The idea of crowdsourcing scientific research is a powerful one. When a problem is big — really, really big — why not enlist an equally big army of people to solve it? For several years now, the citizen science website zooniverse.org has been hosting projects that let people with no training at all help search for alien radio signals, categorize galaxies, classify bat squeaks and even discover planets orbiting distant stars.
(Photos: Window on Infinity: Pictures from Space)
But for those with a more technical background and a competitive streak, a new science-crowdsourcing initiative — or more accurately, a contest — called “Observing Dark Worlds” is likely to be more appealing. For one thing, it gives participants the chance to be part of truly groundbreaking research rather than simply putting things into categories for the real scientists to study, as some of the projects do. For another, it could earn you $12,000. It could even land you a very lucrative job. And all you have to do is write an algorithm that beats anything highly trained astrophysicists have been able to come up with. Simple, right?

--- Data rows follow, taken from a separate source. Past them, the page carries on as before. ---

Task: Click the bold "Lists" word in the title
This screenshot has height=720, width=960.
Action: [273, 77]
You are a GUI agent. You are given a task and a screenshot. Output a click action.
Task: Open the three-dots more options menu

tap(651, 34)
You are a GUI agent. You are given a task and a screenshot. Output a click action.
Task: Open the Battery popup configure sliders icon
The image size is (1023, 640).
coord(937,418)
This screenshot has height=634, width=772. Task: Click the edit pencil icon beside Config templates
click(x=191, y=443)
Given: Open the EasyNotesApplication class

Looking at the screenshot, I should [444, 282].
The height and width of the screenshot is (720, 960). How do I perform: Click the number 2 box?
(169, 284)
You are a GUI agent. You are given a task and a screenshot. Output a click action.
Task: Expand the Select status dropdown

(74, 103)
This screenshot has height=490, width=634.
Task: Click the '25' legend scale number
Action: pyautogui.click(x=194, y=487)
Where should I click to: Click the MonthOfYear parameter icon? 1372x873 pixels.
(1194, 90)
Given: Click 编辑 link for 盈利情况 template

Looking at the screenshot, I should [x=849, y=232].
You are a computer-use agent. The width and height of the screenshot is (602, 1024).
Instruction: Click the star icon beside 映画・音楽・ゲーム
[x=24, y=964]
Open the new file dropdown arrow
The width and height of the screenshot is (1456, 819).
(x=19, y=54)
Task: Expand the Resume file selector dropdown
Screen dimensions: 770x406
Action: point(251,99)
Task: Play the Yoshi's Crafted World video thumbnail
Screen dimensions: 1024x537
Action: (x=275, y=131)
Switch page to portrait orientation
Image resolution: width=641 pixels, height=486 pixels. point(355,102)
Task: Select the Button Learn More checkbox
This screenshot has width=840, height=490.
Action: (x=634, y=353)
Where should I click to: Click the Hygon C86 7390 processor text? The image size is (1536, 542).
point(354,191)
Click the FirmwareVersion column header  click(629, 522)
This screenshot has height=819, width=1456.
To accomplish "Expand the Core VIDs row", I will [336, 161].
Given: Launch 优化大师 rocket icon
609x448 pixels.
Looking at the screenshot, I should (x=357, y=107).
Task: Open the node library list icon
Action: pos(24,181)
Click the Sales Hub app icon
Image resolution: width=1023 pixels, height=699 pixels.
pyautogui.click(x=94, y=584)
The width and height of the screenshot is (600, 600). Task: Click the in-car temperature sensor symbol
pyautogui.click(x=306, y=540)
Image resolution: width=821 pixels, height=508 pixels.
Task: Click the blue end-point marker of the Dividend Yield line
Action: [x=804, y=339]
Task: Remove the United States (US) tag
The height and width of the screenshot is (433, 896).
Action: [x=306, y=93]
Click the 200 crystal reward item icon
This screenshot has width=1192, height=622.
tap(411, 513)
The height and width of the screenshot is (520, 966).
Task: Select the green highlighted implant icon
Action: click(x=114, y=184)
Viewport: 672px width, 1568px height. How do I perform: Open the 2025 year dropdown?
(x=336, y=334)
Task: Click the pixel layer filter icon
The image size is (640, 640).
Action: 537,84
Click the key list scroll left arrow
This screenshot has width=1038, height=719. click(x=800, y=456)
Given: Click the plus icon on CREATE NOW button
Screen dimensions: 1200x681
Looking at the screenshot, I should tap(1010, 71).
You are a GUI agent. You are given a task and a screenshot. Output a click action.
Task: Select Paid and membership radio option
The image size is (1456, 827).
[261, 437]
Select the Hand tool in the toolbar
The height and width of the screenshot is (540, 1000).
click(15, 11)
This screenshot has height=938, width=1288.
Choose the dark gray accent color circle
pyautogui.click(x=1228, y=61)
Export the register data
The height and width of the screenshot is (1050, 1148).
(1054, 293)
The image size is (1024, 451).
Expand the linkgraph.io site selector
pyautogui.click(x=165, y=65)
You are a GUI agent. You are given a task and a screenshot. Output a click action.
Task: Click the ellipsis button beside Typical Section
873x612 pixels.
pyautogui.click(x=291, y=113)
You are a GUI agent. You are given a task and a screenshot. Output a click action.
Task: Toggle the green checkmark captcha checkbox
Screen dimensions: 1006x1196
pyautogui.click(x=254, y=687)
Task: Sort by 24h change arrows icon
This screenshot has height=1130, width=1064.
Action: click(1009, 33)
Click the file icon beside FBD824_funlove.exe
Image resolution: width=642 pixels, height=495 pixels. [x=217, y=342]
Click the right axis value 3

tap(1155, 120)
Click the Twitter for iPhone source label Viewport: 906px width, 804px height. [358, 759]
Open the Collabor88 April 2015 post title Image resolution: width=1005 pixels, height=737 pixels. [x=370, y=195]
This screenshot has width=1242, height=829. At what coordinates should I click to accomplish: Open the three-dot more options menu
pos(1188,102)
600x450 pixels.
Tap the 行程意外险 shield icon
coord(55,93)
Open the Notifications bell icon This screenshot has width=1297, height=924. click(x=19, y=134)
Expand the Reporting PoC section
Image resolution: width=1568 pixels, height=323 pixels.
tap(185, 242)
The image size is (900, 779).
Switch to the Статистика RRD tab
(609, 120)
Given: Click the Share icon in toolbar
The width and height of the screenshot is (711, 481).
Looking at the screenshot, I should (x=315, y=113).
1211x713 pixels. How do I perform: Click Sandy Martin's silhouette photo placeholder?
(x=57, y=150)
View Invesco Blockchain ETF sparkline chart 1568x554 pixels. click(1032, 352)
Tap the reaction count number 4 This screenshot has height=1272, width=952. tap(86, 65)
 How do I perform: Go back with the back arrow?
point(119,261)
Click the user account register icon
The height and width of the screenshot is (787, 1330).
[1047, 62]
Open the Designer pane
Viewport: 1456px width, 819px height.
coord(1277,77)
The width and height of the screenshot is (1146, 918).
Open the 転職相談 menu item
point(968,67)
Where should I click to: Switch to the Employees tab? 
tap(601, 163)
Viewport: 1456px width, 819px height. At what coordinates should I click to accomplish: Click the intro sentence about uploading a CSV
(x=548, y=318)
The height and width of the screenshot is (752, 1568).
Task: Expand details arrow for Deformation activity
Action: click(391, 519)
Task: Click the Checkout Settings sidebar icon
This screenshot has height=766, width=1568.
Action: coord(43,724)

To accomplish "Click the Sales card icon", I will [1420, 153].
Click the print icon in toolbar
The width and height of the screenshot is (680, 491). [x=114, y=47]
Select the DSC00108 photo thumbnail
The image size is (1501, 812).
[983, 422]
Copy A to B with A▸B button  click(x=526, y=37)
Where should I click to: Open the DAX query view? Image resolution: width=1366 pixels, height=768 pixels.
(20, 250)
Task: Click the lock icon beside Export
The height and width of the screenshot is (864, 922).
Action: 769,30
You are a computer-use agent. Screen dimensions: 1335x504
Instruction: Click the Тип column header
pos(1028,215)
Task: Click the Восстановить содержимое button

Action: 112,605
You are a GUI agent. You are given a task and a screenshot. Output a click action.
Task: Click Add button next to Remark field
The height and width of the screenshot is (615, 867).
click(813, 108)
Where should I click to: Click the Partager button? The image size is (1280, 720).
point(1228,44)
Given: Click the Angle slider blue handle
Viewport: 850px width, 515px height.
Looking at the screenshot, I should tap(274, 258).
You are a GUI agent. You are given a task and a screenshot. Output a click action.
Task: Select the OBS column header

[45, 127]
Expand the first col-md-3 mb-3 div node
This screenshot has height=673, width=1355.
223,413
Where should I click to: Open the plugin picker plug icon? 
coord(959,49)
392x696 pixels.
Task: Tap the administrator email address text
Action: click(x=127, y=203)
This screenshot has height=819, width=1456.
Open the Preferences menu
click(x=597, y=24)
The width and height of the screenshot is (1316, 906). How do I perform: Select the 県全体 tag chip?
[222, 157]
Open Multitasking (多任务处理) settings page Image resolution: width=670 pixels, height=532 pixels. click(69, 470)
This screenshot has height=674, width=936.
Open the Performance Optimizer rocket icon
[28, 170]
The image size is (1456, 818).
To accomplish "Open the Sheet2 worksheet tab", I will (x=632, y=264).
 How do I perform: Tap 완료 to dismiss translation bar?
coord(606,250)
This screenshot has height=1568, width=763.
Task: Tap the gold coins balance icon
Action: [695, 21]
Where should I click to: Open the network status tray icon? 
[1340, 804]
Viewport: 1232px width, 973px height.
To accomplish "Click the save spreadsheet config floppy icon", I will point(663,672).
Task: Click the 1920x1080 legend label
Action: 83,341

The basic problem that needs to be solved is familiar to anyone who’s even casually interested in the universe. Since the 1970’s, astronomers have known that most galaxies, including the Milky Way, are surrounded by vast clouds, or haloes, of invisible dark matter. We know the role the dark matter plays in the universe: it exerts a gravitational force that helps prevent outwardly expanding galaxies from flying apart. But so far, nobody has figured out what the stuff is made of.
There are ways to go after that question, however. It’s the sheer quantity of dark matter — it outweighs visible stars and gas clouds by five to one or more — that gives it such gravitational muscle. That power is enough not just to help corral galaxies, but to distort light waves as they pass by, which distorts the images of galaxies in the background too. By studying the distortion, astronomers can reconstruct the size and shape of dark-matter haloes in the foreground, the same way you might infer the curvature of a funhouse mirror by noting how it twists the familiar image of your face. And once you do understand the halo, you can use that information to help figure out what the dark matter clouds are made of.
That’s the theory, anyway. In practice, says Thomas Kitching, an astrophysicist at the University of Edinburgh, “The algorithms we have can only pinpoint and characterize clumps of dark matter in a general way. We need orders of magnitude better precision to understand what it’s made of.” So he and a colleague went to a company called Kaggle, which specializes in running competitions to solve thorny problems in computer modeling.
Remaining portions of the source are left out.